Si j’ai envie de reparler d’Edgard Morin ce matin, c’est que lui-même, dans une tribune publiée par le Monde, veut faire le point sur notre situation de terriens, en quelque sorte, d’habitants de ce qu’il appelle notre terre-patrie. Et dans son diagnostique, je retrouve le même couple antithétique inquiétude-confiance. Inquiet, notre sociologue l’est à un rare degré. Il faut dire que d’un point de vue écologiste, il a été un précurseur. Le souci de notre écosystème l’obsède depuis les années 60. Or les dernières nouvelles écologiques ne sont pas réjouissantes au lendemain de Copenhague. Edgard Morin là dessus se situe aux antipodes d’un Claude Allègre. Mais son regard embrasse plus largement que l’écologie. Je le cite: « Le système Terre est incapable de s’organiser pour traiter ses problèmes vitaux: périls nucléaires qui s’aggravent avec la dissémination et peut-être la privatisation de l’arme atomique; dégradation de la biosphère; économie mondiale sans vraie régulation; retour des famines; conflits ethno-politico-religieux tendant à se développer en guerres de civilisations. » (le Monde 10-11 janvier). Si on le prend à la lettre, on pourrait ranger Edgard Morin dans la mouvance des catastrophistes éclairés.

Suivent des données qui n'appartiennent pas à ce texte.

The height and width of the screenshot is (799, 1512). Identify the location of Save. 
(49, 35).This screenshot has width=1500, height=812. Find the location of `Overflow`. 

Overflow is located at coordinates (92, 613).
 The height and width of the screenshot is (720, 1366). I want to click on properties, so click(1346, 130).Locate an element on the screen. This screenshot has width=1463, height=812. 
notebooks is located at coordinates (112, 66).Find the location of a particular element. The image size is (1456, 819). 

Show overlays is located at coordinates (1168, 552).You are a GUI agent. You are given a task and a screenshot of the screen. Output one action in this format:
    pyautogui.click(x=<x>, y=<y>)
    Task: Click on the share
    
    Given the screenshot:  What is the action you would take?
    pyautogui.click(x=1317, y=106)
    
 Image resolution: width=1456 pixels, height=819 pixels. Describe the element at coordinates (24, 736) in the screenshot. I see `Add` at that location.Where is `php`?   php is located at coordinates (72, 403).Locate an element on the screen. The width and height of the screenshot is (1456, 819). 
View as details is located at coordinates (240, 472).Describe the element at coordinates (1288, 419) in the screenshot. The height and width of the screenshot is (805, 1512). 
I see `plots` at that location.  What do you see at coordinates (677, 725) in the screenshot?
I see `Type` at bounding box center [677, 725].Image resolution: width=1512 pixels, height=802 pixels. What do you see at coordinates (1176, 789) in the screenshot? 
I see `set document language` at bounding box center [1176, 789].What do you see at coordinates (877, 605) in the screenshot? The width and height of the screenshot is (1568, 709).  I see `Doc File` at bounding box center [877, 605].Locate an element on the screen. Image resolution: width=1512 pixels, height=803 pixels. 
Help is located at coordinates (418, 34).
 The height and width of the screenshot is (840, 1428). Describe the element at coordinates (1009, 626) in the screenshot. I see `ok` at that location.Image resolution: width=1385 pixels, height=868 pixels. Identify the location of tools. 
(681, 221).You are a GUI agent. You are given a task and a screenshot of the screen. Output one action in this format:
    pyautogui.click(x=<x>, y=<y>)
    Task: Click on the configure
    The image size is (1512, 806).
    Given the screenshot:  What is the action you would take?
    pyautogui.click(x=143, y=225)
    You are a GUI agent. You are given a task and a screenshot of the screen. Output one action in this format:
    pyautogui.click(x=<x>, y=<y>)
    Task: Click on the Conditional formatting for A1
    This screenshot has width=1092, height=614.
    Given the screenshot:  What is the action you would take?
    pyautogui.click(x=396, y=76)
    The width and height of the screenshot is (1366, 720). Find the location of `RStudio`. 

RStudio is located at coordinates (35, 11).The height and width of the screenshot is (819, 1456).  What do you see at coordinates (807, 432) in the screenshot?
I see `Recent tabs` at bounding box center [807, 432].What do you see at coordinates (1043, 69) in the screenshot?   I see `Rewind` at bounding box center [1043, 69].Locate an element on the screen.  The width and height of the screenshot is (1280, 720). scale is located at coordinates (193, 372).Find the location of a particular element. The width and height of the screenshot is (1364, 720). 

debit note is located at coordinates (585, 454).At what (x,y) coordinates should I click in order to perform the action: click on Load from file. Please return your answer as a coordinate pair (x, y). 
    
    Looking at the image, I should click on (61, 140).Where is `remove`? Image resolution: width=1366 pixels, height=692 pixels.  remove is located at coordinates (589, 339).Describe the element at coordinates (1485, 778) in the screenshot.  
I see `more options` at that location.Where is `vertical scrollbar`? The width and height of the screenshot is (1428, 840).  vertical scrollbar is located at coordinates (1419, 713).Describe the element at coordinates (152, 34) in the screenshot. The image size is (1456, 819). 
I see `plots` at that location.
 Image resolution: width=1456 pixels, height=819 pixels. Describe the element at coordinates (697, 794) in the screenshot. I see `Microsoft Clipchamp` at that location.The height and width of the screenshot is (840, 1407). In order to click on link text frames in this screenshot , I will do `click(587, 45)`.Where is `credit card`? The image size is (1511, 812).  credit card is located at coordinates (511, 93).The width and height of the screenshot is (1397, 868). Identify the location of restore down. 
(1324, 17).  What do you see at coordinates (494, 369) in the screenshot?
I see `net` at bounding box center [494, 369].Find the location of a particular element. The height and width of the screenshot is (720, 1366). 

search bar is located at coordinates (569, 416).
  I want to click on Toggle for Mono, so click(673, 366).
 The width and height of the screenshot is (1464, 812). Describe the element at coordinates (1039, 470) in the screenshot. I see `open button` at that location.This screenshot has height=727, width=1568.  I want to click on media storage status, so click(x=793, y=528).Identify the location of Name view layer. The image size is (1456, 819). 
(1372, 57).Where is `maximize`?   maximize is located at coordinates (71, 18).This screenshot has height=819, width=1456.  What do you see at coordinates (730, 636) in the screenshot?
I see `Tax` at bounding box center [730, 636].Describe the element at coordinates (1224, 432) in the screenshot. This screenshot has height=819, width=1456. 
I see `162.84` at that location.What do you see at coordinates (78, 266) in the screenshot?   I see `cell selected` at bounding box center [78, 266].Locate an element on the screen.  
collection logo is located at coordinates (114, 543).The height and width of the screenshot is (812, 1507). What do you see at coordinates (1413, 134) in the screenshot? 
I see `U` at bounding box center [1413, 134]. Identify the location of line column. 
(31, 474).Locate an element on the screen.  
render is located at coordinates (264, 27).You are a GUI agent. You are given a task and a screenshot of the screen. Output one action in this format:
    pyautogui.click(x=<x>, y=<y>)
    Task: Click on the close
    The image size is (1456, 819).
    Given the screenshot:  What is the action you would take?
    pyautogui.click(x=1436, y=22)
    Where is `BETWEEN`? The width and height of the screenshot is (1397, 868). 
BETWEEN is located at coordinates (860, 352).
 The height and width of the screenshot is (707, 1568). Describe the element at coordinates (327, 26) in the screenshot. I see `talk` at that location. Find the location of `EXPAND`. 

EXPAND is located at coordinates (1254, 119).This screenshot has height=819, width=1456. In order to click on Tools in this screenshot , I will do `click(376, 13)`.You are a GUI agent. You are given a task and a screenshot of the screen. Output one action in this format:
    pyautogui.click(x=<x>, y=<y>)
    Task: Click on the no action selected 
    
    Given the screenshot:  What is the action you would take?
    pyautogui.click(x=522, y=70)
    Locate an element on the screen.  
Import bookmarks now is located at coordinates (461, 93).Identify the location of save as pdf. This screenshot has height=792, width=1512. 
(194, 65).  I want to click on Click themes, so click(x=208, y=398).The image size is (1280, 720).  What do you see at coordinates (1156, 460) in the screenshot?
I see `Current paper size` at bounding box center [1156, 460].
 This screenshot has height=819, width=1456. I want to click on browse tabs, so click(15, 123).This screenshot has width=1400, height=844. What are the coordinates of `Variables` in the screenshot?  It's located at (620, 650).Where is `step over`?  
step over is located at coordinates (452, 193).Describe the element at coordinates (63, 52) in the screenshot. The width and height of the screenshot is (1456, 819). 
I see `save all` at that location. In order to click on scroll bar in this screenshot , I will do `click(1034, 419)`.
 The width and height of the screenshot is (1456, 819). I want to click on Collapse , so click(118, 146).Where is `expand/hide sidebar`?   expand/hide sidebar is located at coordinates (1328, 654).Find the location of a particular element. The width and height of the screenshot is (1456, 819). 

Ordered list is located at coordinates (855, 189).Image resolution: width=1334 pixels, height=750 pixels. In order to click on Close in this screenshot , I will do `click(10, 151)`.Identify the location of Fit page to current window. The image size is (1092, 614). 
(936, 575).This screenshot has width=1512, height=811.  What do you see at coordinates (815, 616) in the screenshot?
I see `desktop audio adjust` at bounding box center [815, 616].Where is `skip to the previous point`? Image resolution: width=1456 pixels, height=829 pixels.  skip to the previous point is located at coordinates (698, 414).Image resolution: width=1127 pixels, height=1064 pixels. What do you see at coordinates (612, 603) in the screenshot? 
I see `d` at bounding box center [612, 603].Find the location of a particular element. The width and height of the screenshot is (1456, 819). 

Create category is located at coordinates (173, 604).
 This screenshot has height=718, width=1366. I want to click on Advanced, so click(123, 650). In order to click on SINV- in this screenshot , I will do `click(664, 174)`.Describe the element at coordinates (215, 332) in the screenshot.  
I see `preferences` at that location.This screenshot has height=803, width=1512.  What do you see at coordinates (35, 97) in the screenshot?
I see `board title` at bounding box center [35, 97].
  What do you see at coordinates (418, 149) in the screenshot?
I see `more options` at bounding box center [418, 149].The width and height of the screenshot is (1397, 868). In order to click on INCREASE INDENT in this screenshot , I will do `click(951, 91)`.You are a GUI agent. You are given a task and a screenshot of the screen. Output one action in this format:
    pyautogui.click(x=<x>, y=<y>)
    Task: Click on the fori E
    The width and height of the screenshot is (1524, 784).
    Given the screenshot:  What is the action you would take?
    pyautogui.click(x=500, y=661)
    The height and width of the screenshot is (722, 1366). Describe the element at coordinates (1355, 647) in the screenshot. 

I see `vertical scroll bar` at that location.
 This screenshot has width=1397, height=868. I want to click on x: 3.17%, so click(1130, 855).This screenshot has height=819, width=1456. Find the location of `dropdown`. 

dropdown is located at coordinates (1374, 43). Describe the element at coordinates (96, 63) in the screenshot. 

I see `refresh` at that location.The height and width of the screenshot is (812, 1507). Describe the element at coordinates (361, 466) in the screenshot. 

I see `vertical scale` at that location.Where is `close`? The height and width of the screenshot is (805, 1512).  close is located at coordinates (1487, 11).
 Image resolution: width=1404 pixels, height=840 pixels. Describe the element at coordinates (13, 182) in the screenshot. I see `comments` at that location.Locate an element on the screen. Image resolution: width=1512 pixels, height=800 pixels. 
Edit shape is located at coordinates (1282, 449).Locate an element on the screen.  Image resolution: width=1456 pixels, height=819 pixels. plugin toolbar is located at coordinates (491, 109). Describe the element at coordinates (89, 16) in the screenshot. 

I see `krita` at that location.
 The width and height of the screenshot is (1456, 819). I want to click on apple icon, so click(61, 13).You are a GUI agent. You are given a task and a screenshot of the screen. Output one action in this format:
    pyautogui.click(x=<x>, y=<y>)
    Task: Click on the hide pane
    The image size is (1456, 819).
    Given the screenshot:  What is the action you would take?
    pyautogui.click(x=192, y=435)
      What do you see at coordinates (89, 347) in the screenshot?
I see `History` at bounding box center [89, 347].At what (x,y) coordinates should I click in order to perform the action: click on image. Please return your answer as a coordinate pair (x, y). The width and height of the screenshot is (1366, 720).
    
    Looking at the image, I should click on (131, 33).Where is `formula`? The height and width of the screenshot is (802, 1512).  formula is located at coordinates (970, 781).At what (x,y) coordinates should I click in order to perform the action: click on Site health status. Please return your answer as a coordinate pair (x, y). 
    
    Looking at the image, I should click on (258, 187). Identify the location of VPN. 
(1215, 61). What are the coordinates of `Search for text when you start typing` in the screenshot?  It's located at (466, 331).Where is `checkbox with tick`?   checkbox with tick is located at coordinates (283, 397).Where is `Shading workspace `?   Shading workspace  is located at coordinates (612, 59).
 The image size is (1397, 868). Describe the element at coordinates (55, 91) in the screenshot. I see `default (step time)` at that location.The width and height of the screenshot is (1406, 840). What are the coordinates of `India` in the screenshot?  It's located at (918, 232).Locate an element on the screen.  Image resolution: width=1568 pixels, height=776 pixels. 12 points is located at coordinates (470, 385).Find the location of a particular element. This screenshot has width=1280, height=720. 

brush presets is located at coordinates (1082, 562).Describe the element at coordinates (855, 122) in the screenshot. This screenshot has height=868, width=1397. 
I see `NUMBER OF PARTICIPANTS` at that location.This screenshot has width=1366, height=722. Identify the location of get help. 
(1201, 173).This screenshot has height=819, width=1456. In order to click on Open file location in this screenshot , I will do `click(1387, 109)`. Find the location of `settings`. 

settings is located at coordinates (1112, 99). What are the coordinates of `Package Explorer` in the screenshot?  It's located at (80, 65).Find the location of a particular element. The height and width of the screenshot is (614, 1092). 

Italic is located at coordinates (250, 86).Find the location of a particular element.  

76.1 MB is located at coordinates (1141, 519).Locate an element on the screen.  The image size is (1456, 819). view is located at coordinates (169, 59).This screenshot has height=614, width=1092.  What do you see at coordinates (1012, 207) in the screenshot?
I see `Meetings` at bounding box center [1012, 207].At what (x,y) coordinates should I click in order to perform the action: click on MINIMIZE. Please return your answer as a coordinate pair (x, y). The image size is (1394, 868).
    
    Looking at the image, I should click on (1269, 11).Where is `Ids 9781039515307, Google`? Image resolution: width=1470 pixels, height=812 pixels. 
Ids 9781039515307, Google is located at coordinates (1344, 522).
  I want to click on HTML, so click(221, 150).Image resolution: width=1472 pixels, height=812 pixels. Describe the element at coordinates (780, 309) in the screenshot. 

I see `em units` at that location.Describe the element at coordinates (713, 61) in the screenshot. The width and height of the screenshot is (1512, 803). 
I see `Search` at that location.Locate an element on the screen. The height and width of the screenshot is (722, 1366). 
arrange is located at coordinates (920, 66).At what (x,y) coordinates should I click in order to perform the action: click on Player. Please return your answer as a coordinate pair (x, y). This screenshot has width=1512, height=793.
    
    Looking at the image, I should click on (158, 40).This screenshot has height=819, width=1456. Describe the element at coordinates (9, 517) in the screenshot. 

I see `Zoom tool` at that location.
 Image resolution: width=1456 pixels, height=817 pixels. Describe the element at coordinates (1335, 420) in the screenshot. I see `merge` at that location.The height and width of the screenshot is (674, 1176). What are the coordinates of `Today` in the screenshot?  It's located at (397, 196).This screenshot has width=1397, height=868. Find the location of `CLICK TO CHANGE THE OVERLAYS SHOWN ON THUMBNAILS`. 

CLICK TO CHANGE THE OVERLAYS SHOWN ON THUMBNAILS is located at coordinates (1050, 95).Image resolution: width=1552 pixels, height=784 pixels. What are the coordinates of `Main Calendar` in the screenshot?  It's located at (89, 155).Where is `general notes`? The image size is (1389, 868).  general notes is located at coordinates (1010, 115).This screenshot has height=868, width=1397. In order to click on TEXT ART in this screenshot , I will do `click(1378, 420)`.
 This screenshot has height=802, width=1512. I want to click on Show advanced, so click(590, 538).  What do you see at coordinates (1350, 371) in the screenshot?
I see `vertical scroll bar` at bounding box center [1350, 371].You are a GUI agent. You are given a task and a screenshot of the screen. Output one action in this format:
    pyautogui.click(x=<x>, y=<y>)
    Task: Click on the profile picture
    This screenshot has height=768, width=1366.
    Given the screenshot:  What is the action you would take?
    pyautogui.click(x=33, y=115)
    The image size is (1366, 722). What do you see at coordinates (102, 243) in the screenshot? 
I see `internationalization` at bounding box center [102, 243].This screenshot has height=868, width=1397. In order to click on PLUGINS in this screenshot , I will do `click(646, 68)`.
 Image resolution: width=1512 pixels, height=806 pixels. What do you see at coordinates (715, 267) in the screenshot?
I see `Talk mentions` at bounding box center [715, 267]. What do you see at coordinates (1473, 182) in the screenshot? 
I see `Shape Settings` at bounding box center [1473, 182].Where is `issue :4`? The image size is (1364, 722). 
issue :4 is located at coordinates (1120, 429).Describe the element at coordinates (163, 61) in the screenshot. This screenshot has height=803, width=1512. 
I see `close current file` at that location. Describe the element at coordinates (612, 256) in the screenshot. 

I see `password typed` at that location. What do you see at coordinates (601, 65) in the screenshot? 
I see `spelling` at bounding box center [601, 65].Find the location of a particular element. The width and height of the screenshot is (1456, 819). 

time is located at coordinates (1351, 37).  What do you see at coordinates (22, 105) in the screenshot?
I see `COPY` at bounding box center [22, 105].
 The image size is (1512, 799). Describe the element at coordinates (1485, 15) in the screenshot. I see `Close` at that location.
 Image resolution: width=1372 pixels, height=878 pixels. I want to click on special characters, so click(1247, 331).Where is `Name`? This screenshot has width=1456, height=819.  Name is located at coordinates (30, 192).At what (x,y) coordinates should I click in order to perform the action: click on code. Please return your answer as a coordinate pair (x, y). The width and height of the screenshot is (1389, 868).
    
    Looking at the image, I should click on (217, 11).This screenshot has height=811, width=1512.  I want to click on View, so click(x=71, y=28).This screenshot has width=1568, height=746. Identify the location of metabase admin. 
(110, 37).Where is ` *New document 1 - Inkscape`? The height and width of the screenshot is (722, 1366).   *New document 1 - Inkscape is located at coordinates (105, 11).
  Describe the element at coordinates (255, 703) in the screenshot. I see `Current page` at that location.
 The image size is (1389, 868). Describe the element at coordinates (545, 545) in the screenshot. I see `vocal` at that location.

En effet, comme Jean-Pierre Dupuy qui est l’inventeur de cette expression de catastrophisme éclairé, Edgard Morin n’est pas loin de croire que nous sommes à quelques minutes de la catastrophe absolue, de la catastrophe terminale pour notre espèce. Mais en même temps, ce qu’il y a de confiant en lui dans le meilleur de notre nature humaine le porte à théoriser et à magnifier ce qu’il appelle une métamorphose. La métamorphose, c’est au fond la révolution sans ses dérives terroristes et totalitaires. Pour lui, elle est à la fois possible et indispensable. Et c’est elle, telle qu’il la conçoit dans les termes précis de notre situation épouvantable, qu’il tente de définir. Et pour ce faire, il revêt sa tunique de prophète. Notre histoire est épuisée, proclame-t-il, mais pas les capacités créatrices de l’humanité. Pour le coup nous retrouvons le fameux projet, un moment invoqué par Nicolas Sarkozy – le mot lui ayant été soufflé par Henry Guaino – d’une politique de civilisation. Car ce ne sont pas les mesures partielles, les réformes comme on dit, qui nous sauveront. C’est une entreprise mondiale qui associera tous les États-nations pour modifier complètement nos paramètres intellectuels. Vaste entreprise dont nous ne détaillerons pas aujourd’hui le programme mais dont l’urgence et la pertinence ne peuvent pas ne pas nous interroger.